Hoey, Allen 1952- (Allen S. Hoey)
Hoey, Allen 1952- (Allen S. Hoey)
PERSONAL:
Born October 21, 1952, in Kingston, NY; son of Allen (a cement plant worker) and Hazel (a homemaker) Hoey; married and divorded Cynthia Pitts, Roxane Rix, and Donna Biddle; married fourth wife August 5, 2006; wife's name Debra (a tutor); children: Owen, Stephen. Ethnicity: "Caucasian." Education: State University of New York College at Potsdam, B.A., 1974; Syracuse University, M.A., 1980, Ph.D., 1984. Politics: Socialist. Religion: Rinzai Zen Buddhist. Hobbies and other interests: Cooking, photography, target shooting.
ADDRESSES:
Home—New Hope, PA. Office—Bucks County Community College, Newtown, PA 18940. E-mail—[email protected].
CAREER:
Ithaca College, Ithaca, NY, assistant professor, 1985-90; Bucks County Community College, Newtown, PA, professor, 1990—. Bucks County Poet Laureate Program, director.
AWARDS, HONORS:
Camden Poetry Prize, Walt Whitman Center for the Arts, 1985, for A Fire in the Cold House of Being; fellow, Pennsylvania Council on the Arts, 2002.
WRITINGS:
Evening in the Antipodes (poetry), Banjo Press (Potsdam, NY), 1977.
A Fire in the Cold House of Being (poetry), Walt Whitman Center for the Arts (Camden, NJ), 1987.
What Persists (poetry), Liberty Street Books, 1992.
Provecal Light and Other Poems, FootHills Publishing (Kanona, NY), 2005.
The Precincts of Paradise (poetry), David Robert Books (Cincinnati, OH), 2005.
Chasing the Dragon: A Novel about Jazz, Xlibris (Philadelphia, PA), 2006.
Voices beyond the Dead (novel), PublishAmerica (Frederick, MD), 2007.
Contributor to periodicals, including American Poetry Review, Georgia Review, Hudson Review, Poetry, Shenandoah, and Southern Review.
SIDELIGHTS:
Allen Hoey told CA: "I have been drawn to writing and art since I was quite young. When I was about six or seven I began producing my first books—illustrated histories of the Civil War with some commentary. I pursued both into college when I decided to concentrate my attention on writing. In poetry, I'm motivated by particular situations or ideas that come together with images, a scrap of language, and rhythm. I write novels largely because it's fun to work in prose and develop characters and situations.
"The primary influences on my poetry include both older and contemporary poets. Robert Frost, William Butler Yeats, Ezra Pound, and Wallace Stevens have all played some role in the development of my thoughts about poetry and the kinds of language and rhythm that move me. These influences served as a kind of filter for the later influences, which include Kenneth Rexroth, Jim Harrison, Jack Gilbert, and Hayden Carruth. Carruth began serving as my mentor in 1979 at Syracuse University and has remained both an influence and a friend since then.
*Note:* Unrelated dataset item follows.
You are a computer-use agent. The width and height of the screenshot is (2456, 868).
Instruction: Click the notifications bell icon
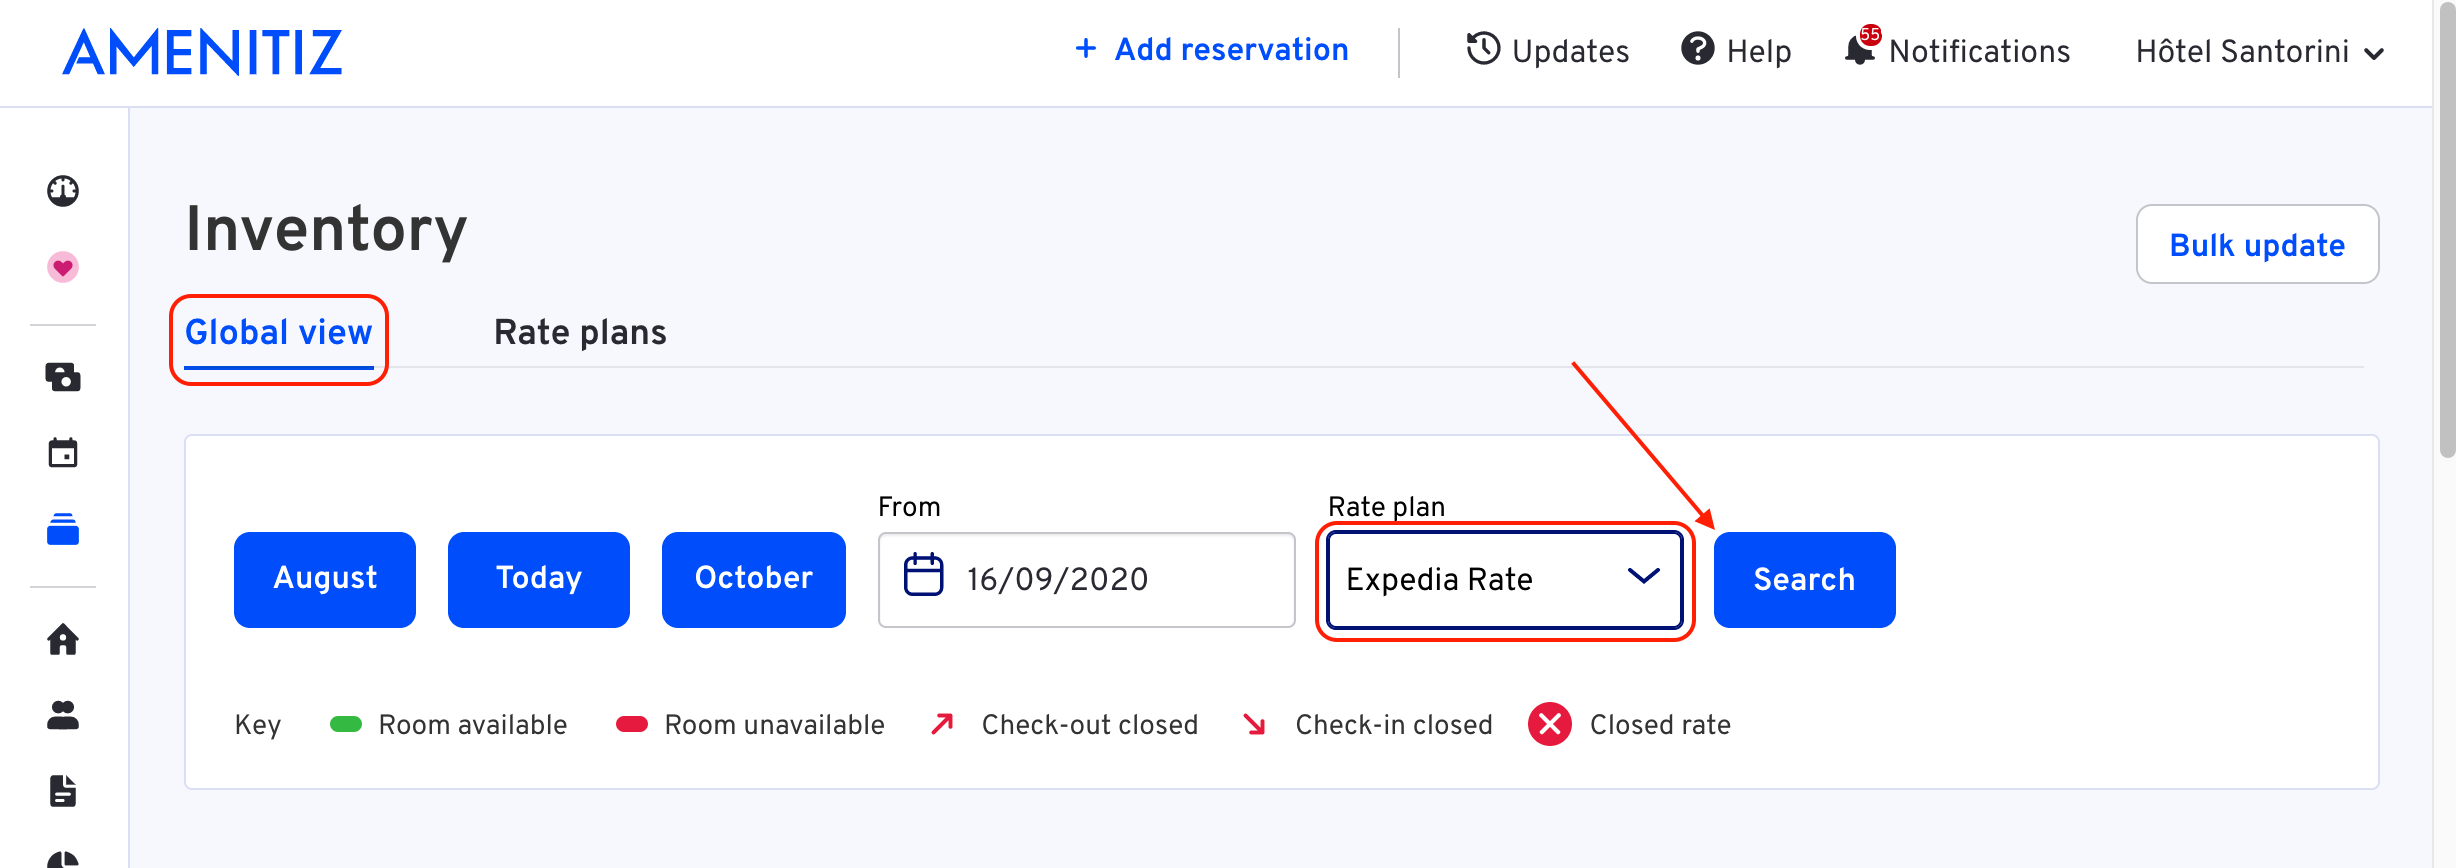[x=1861, y=48]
I've also benefited from the critical help of a number of very talented poets, including Don Hall, David Dooley, and George Drew.
"My writing process is difficult to describe because it can vary from project to project and genre to genre. When I'm writing poetry, I tend to write quickly when image, language, and rhythm coalesce. I usually complete first drafts in one or two sittings. Then the long process of revision begins. Typically I do most of my revisions in the few days following initial composition, but that process is ongoing. My process in writing novels is somewhat different. I get an idea and begin, usually at the beginning. I write regularly (rather than intermittently, as with poetry) though I'm rarely sure ‘how things turn out’ until I'm a significant way into the novel. This often necessitates extensive revision, both during the initial composition and afterward. Novels may go through several drafts, though many of those drafts will be variants of the initial composition.
"The subjects I've written about have chosen me. Something about them has inspired me to pursue them, whether at length or in a relatively brief poem. I don't know what the quality is that draws me to particular subjects, and I'm not sure that I want to know.
"My writing undergoes constant change. I've been lucky enough in my career not to have been published immediately after completing a book. This means that I've moved into a new style or theme by the time the book is published, so I'm not tempted to continue in the same vein. For several years in the early part of this new century, I didn't write poetry at all because I felt I'd synthesized all I had to say in one poem ‘Essay on Snow.’ I concentrated my attention on novels for the next few years. Then, in 2005, I began slowly writing poems again, and by 2006 I exploded into poetry, sometimes writing two poems a day. These poems are quite different in most ways from my earlier work, which is what allowed the new work to come."